Personal information
- Full name: Zachary Albert Sapsford
- Date of birth: 16 August 2002 (age 24)
- Place of birth: Sydney, New South Wales, Australia
- Height: 1.85 m (6 ft 1 in)
- Position: Striker

Team information
- Current team: Dundee United
- Number: 9

Youth career
- 2009–2011: Hakoah Sydney City East
- 2012–2013: Redfern Raiders
- 2014: Fraser Park
- 2015–2019: Hakoah Sydney City East
- 2019: Chester

Senior career*
- Years: Team / Apps / (Gls)
- 2021: Hakoah Sydney City East / 15 / (7)
- 2022: Sydney FC NPL / 12 / (7)
- 2022–2025: Western Sydney Wanderers NPL / 28 / (16)
- 2022–2025: Western Sydney Wanderers / 48 / (12)
- 2025–: Dundee United / 38 / (9)

International career^{‡}
- 2019: Australia U17 / 1 / (0)

= Zac Sapsford =

Australian footballer

Zachary Albert Sapsford (born 16 August 2002) is an Australian professional soccer player who plays as a striker for club Dundee United.

== Early life ==
Sapsford was born on 16 August 2002 in Sydney, New South Wales, Australia, having grown up in the suburb of Bondi in the Eastern Suburbs.

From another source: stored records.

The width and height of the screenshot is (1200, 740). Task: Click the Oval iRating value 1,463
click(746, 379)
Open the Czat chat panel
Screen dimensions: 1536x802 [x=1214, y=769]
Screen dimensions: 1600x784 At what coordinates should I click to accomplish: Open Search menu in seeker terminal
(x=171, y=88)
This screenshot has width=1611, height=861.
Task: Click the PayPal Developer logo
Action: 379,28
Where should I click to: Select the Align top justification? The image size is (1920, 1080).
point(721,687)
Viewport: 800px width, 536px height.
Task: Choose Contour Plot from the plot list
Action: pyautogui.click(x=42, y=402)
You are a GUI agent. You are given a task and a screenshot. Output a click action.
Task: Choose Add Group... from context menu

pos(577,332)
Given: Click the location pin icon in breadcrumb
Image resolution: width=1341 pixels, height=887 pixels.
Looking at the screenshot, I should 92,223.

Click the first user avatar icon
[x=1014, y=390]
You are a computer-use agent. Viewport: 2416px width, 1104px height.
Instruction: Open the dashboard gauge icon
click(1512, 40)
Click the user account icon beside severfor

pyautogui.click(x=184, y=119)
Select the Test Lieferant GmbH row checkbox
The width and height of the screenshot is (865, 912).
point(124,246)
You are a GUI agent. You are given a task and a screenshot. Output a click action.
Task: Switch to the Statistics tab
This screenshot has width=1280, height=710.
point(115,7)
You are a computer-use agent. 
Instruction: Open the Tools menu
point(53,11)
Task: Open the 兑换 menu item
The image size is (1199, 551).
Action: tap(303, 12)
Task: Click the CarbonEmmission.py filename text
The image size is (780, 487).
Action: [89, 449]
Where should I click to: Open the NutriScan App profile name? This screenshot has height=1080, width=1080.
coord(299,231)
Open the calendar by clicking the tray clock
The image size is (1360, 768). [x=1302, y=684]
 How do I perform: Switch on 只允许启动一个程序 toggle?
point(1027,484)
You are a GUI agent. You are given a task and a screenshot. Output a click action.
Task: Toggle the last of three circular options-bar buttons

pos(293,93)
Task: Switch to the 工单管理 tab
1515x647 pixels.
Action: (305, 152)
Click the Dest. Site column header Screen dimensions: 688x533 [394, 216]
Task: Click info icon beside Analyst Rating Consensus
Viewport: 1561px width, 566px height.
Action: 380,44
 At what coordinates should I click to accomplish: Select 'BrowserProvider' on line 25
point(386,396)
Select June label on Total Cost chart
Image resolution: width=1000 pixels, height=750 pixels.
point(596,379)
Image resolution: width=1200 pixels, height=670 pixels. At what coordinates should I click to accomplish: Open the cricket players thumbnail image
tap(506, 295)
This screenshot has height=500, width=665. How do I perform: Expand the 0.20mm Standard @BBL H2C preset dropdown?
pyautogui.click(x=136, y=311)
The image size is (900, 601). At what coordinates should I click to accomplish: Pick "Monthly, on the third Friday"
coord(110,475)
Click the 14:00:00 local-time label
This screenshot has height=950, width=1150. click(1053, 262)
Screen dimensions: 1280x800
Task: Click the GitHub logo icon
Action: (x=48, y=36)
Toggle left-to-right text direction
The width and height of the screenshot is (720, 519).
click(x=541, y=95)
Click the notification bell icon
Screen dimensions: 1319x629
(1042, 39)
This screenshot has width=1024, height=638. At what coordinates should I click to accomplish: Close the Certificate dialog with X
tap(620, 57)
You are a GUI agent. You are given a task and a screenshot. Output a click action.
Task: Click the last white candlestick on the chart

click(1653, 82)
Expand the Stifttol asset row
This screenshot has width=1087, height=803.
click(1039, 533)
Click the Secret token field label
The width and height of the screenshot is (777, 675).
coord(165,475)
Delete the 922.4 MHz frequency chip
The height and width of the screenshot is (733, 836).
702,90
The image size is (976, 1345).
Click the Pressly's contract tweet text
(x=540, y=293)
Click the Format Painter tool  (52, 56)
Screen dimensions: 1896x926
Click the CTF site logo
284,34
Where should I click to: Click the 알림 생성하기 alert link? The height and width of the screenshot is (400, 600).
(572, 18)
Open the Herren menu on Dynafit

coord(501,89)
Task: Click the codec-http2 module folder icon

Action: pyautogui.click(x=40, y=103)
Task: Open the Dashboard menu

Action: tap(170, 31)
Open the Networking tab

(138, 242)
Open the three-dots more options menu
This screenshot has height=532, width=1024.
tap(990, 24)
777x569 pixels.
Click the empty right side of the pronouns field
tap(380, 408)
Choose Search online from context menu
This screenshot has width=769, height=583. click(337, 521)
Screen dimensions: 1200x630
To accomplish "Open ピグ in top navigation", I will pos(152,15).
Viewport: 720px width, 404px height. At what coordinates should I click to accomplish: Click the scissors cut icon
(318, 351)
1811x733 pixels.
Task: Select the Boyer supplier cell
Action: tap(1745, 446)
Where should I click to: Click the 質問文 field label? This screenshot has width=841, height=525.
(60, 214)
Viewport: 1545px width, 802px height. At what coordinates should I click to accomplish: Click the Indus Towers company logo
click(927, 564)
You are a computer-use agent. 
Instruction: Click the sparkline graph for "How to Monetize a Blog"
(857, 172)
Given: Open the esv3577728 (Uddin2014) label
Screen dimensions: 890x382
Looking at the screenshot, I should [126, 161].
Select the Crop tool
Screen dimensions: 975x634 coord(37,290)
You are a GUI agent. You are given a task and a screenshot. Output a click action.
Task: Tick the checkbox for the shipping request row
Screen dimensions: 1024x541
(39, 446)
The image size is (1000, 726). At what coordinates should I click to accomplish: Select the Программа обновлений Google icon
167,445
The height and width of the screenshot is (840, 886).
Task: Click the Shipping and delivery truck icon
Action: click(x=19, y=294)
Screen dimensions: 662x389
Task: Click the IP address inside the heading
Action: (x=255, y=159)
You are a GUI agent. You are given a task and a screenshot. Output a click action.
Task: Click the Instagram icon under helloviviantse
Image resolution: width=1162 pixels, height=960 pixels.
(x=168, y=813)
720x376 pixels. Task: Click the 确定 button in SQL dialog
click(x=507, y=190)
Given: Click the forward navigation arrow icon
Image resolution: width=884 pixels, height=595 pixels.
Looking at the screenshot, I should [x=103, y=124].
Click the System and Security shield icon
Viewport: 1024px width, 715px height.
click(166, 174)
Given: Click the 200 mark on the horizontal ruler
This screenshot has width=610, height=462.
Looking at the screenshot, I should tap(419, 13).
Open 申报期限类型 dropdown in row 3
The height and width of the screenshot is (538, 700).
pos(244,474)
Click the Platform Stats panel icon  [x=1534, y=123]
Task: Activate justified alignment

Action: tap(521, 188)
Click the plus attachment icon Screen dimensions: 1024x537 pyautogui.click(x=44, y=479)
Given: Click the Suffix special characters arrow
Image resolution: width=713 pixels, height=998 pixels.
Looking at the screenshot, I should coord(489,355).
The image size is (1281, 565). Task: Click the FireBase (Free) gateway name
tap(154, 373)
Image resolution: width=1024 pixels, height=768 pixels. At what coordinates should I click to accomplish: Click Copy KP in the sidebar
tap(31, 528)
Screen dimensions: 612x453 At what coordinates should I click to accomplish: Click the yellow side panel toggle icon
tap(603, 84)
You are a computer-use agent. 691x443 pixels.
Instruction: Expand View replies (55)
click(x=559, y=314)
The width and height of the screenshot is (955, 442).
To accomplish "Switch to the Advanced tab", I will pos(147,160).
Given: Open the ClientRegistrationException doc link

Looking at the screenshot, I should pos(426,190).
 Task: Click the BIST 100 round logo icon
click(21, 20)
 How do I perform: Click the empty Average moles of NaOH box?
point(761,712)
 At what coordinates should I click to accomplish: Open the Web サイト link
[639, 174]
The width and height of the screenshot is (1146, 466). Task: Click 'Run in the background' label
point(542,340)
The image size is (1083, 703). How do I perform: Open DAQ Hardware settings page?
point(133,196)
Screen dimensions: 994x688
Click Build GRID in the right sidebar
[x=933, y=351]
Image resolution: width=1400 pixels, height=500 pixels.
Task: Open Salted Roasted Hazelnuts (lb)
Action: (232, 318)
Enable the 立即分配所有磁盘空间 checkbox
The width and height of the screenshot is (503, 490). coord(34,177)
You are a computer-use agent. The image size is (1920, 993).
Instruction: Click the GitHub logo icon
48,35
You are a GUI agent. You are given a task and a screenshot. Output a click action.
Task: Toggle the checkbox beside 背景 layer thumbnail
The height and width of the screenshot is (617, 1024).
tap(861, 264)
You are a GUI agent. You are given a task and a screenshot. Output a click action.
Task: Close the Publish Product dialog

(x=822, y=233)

He is of Jewish descent, and was developed at Maccabi Hakoah, a Jewish soccer club.

== Club career ==
In 2022, Sapsford signed for Australian side Western Sydney Wanderers, where he played alongside former Spain international Juan Mata.
Sapsford made his A-League Men debut against Brisbane Roar on 22 October 2022 coming off the bench in a 1–1 draw. He scored his first senior goal for the Wanderers in a 1–0 Sydney Derby win against Sydney FC on 25 November 2023. He was regarded to have established himself as a regular starter and scored nine goals during his final season while playing for the club.

===Dundee United===
On 10 June 2025, Sapsford signed for Scottish Premiership club Dundee United on a three-year deal for an undisclosed fee. Upon signing for the club, he played in the UEFA Conference League, where he formed an attacking partnership with English footballer Max Watters.

==Personal life==
Following the 2025 Bondi Beach shooting, an antisemitic terrorist attack in his home suburb, Sapsford paid tribute to the victims of what became Australia's worst terrorist attack in history by wearing a black armband. His aunt and uncle were in attendance at the Hanukkah by the Sea event, which was the target of the shooting, surviving the attack without injury.